Арбатов посмотрел на нее глубоким, долгим, выразительным взглядом; Маша выдержала этот взгляд, не опуская глаз, в которых загорелся красноречивый, страстный ответ… Она была так взволнована, так потрясена, что в эту минуту чувствовала себя способной броситься в пропасть, только бы искупить свое бесполезное прошлое. Этот взгляд, это выразительное лицо, этот задушевный, сочувствующий голос во время грозного, хотя и справедливого суда, не могли не иметь на нее чарующего влияния.
– А хоть бы и любовь, – снова заговорил Налетов, – какое понятие имеете вы о ней? Подумали ли вы об этом предмете серьезно? После поздно уже думать;
– Я до сих пор не любила и не думала об этом, – сказала Маша с таким выражением лица и голоса, что Арбатов мог перевести ее слова таким образом: если я полюблю, то полюблю тебя первого…
Он так и перевел; лицо его оживилось, взор засветился тем опасным огнем, который жжет и притягивает молодую душу.
– Вот ведь вы готовы этим хвастаться, – воскликнул Налетов, ничего не замечая, – а хвастаться тут нечем. Вы с вашими понятиями исковеркаете в себе всякое истинное чувство, покроете его ложью, как всю жизнь вашу. Я уверен – встретится вам человек, который бы стоил любви, да встань между ним и вами расчет и приличие – кончено! вы его и свою собственную душу так и положите на костер всесожжения в жертву чужой самодурной воле и собственным вашим кумирам. Вы поплачете, пожалуетесь на судьбу и не задумаетесь разбить сердце любимого человека и свое в угоду Бог знает кого и чего, может быть, призрака, который кажется вам грозен только потому, что пустой страх мешает вам разглядеть его поближе. А разглядели бы, так бы увидали, что это не что иное, как простыня на вешалке.
– Однако, – возразила Маша, – любовь к матери, страх огорчить, убить ее… это уж не простыня на вешалке!
– Ну положим, что и так. А если б мать ваша захотела вас выдать замуж за нелюбимого? Вы бы пошли! Вы совершили бы над собой самоубийство! Тьфу! – прибавил он, – это не лучше крепостного права! Тут совсем растеряешься.
– Ты уж, кажется, и любви хочешь учить Марью Петровну? – сказал Арбатов.
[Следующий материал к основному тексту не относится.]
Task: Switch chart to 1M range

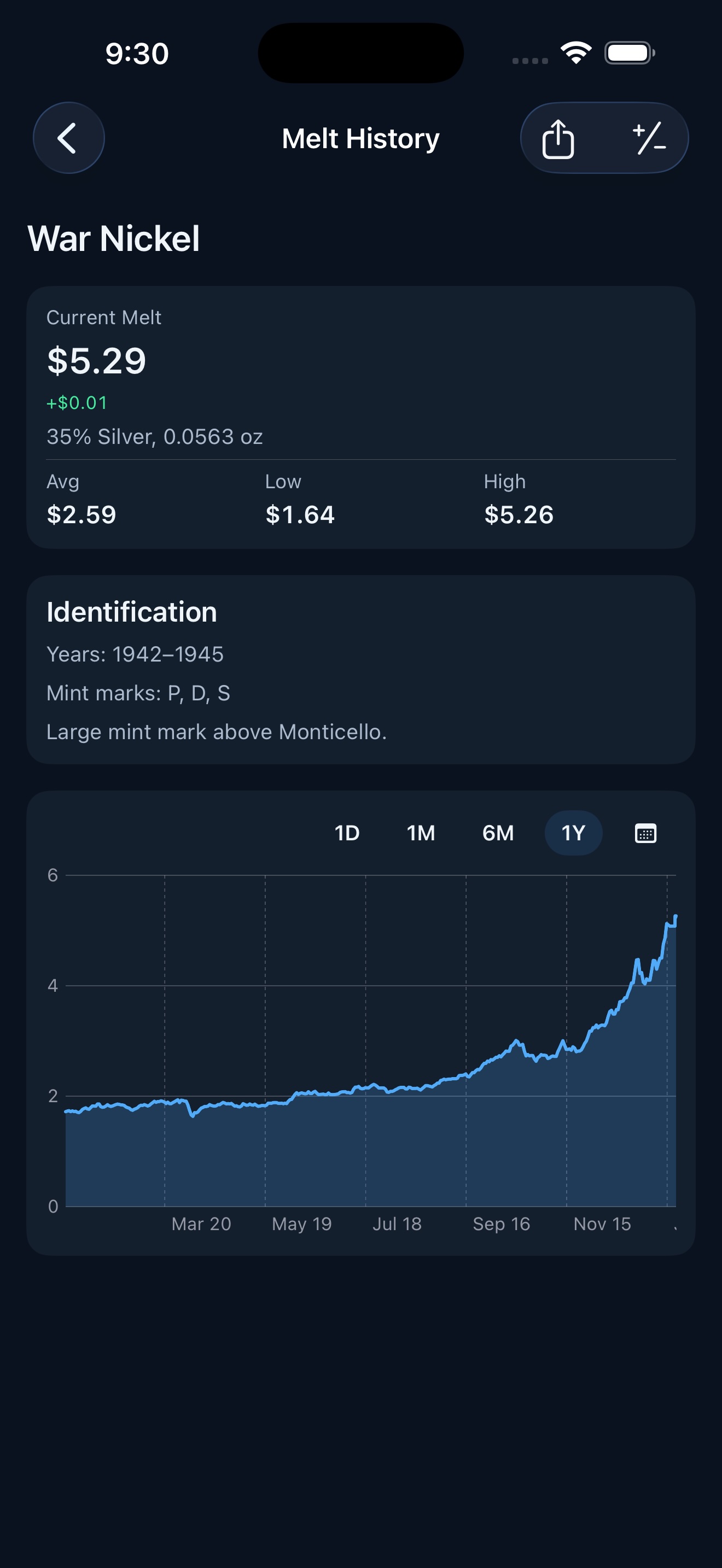Action: pos(421,833)
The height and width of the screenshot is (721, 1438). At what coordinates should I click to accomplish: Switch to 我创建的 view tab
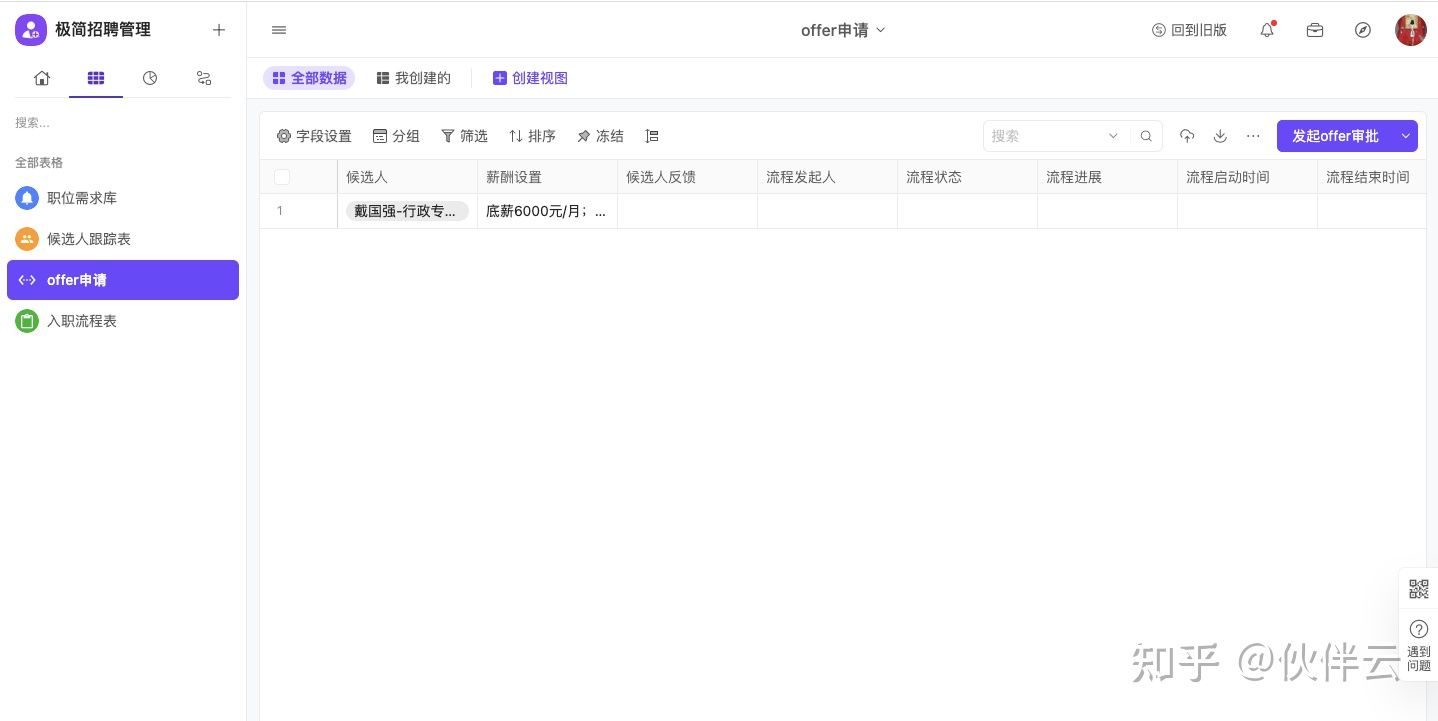tap(413, 78)
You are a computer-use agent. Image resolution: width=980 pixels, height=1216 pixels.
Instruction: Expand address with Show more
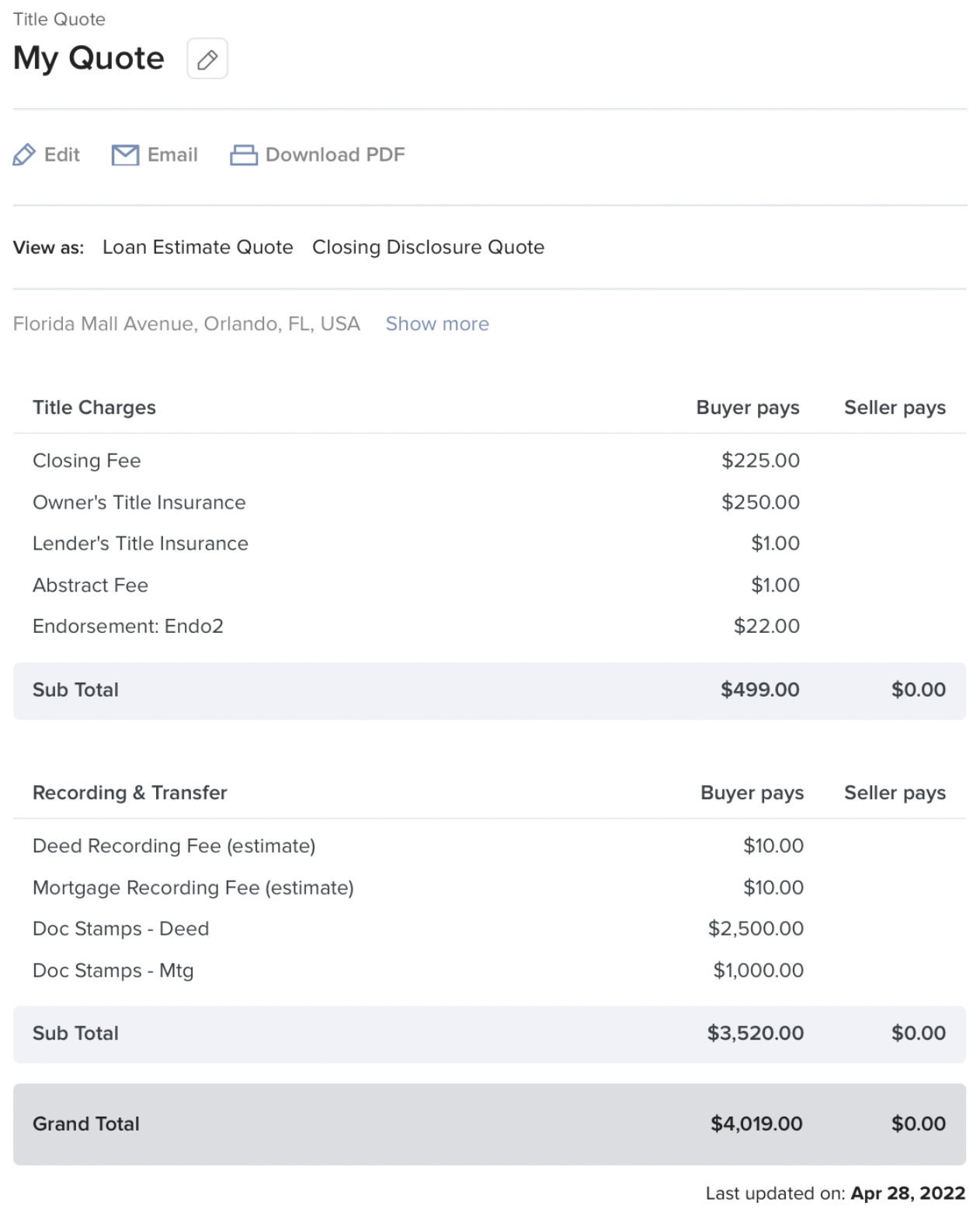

– Любовь все искупает, – отвечал Налетов. – Для иных натур она благотворный светоч, указывающий все лучшее, прямое в жизни. Я хотел только спросить, думала ли когда-нибудь об этом Марья Петровна. Любовь налагает серьезные обязанности.
– Какие? – спросила Маша.
– Добросовестно и честно пережить это чувство, – отвечал Налетов. – Не лгать перед собой и другим, суметь прощать и благословлять в тяжкие минуты… вынести всю полноту женского достоинства в случае ошибки или неудачи…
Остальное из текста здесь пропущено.